• DAFTAR TUGAS
a - Menurut teks tentang desa wisata di NTB, apa jabatan Anas Pattaray?
b - Tuliskan lanjutan teks tentang desa wisata di NTB, dimulai setelah kalimat terakhir yang tersedia.

• KUTIPAN TERPILIH
********************
Mataram (Inside Lombok) – Desa wisata di NTB perlu melakukan peningkatan kapasitas, terutama pada kesepakatan masyarakat sekitar desa wisata. Pasalnya, meski memiliki banyak potensi untuk dikembangkan, desa wisata di NTB belum terlihat gaungnya.
Dosen Prodi Pengaturan Perjalanan Poltekpar Lombok, Anas Pattaray menyebut kreativitas sangat diperlukan oleh masyarakat yang ingin mengembangkan desa wisata. Hasil dari kreativitas itu yang kemudian perlu diperkuat dengan sinergi, baik oleh sesama masyarakat setempat maupun dengan pemangku kebijakan.
“Terutama kreativitas yang bagaimana mereka menghadirkan membuat tentang event di desa mereka. Jadi daya tarik dihadirkan, selain dari wisata alam,” ujar Anas, Senin (9/1).
********************
• BARIS DATA
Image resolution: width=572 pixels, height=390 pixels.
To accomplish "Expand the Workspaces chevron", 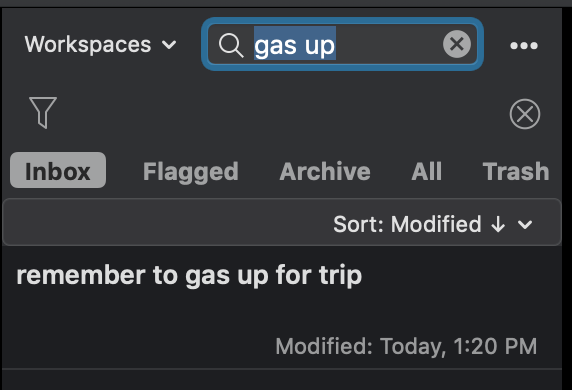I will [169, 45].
********************
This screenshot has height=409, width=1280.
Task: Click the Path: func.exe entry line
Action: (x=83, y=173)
********************
• JAWABAN TUGAS
a - Anas Pattaray adalah dosen Prodi Pengaturan Perjalanan Poltekpar Lombok.

b -
Menurutnya, selama ini sebagian besar desa wisata hanya menawarkan daya tarik wisata alam. Padahal ada beberapa hal yang bisa dilakukan, seperti membuat penyelenggaraan event. Hal itulah yang dinilainya harus diperkuat oleh pengurus kelompok sadar wisata (pokdarwis).
“Jadi dari 99 desa itu belum dikluster, misalnya desa rintisan itu yang mana, yang sudah maju berkembang itu yang mana kan belum,” tuturnya. Menurut Anas, setelah klasifikasi dibuat, barulah kemudian mulai dipetakan siapa saja yang terlibat mengelola desa wisata tersebut agar memiliki persepsi yang sama.
“Ini kan desa wisata di 99 desa yang diusulkan sama rata tidak dikluster. Ini menjadi tantangan kami bagaimana mengembangkan,” ungkapnya.
Pihaknya pun belum lama ini sudah mengunjungi beberapa desa wisata rintisan dan melihat belum adanya kesiapan dari desa-desa tersebut untuk menjadi desa wisata. Anas menyebutkan yang menjadi tantangan adalah menyatukan persepsi masyarakat. Sehingga tidak gamang berhadapan dengan konsep qisata, baik dari keterampilan dan lainnya.
“Kalau SDM kita sangat mampu dan bisa di kembangkan, cuma (butuh) pendampingan yang intens. Sejauh ini pendamping sudah ada, kami dari poltekpar ke beberapa desa,” terangnya.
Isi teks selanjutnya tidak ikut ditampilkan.